16:4 And he sacrificed. Again and again it had been recorded that even the “good kings” of Judah—perhaps in the cause of “religious freedom”—had not removed the centers of idolatry, the high places and the pagan altars, from the land. This was true of Asa (I King 15:14), Jehoshaphat (I Kings 22:43), Joash (II Kings 12:3), Amaziah (II Kings 14:4), Uzziah (II Kings 15:4), and Jotham (II Kings 15:35). This long period of compromise with the pagan gods of Israel’s neighbors eventually culminated in the utter paganism of Ahaz.
16:7 Tiglath-pileser. Tiglath-Pileser left an inscription referring to Ahaz and this tribute. As usual, the Biblical records are consistent with archaeology.
16:10 altar that was at Damascus. King Ahaz went so far as to build his own pagan sacrificial altar, modeled after the Syro-Assyrian altar at Damascus, cannibalizing much of the accoutrements of the true temple—“the house of the LORD” (II Kings 16:13,17-18)—in the process.

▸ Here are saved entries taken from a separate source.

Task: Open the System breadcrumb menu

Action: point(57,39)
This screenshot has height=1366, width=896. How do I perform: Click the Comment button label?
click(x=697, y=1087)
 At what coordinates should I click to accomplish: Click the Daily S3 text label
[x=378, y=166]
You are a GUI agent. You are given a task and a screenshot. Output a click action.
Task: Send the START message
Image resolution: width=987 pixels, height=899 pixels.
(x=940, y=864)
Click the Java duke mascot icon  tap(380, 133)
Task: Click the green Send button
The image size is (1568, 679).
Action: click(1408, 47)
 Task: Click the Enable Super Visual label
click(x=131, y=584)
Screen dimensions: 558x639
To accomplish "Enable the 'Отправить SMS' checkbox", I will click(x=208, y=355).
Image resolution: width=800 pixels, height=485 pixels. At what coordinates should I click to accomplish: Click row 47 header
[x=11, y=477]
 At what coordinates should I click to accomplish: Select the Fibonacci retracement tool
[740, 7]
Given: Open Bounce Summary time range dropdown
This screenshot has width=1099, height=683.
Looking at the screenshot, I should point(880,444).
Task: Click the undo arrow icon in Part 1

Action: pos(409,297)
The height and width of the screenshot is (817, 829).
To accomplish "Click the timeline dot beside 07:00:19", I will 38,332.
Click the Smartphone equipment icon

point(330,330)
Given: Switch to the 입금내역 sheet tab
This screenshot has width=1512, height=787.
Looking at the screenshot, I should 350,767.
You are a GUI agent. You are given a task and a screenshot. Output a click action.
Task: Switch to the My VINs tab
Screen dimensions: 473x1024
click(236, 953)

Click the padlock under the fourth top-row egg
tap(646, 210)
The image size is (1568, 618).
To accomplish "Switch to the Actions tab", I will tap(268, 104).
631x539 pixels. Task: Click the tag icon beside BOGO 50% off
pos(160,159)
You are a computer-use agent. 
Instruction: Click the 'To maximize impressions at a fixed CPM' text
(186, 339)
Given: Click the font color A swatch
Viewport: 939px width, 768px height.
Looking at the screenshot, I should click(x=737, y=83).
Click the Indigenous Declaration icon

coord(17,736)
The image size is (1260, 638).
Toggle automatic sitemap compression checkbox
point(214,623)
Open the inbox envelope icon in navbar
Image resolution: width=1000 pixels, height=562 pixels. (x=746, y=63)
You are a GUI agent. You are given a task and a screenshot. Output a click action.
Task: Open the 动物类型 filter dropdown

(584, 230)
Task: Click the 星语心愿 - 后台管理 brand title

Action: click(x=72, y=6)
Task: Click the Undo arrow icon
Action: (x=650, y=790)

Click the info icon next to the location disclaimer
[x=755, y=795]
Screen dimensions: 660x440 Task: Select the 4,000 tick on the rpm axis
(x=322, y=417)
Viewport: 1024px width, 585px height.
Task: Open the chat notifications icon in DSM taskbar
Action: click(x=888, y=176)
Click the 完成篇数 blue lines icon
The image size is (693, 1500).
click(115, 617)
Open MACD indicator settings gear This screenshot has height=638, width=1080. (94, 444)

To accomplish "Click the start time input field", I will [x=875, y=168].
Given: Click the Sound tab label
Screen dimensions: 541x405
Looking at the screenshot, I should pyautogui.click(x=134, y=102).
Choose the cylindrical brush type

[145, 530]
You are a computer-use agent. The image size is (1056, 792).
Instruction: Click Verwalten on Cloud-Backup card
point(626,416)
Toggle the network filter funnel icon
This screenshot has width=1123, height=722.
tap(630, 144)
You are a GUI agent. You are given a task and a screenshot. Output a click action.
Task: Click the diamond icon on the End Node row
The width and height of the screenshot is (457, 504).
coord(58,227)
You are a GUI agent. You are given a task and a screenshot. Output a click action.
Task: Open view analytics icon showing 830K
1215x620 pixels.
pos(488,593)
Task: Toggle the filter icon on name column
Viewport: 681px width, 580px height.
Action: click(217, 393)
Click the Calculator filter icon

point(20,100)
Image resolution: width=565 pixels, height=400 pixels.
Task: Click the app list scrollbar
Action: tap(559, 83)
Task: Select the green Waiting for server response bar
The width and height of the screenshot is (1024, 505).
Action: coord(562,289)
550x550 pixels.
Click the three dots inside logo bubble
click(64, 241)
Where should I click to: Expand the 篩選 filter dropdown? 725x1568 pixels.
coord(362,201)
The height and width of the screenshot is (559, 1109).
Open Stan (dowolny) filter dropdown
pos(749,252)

16:20 Hezekiah his son. When Ahaz died (II Kings 16:20), only one son—Hezekiah—was left to take the throne. Ahaz had “burnt his children in the fire” (II Chronicles 28:3), and lost one son in combat with Israel (II Chronicles 28:7). Providentially, the Lord saw to it that Hezekiah survived all this, for he had somehow returned to the faith of his fathers, in spite of the apostasy of his father, and would prove to be Judah’s most godly king since David.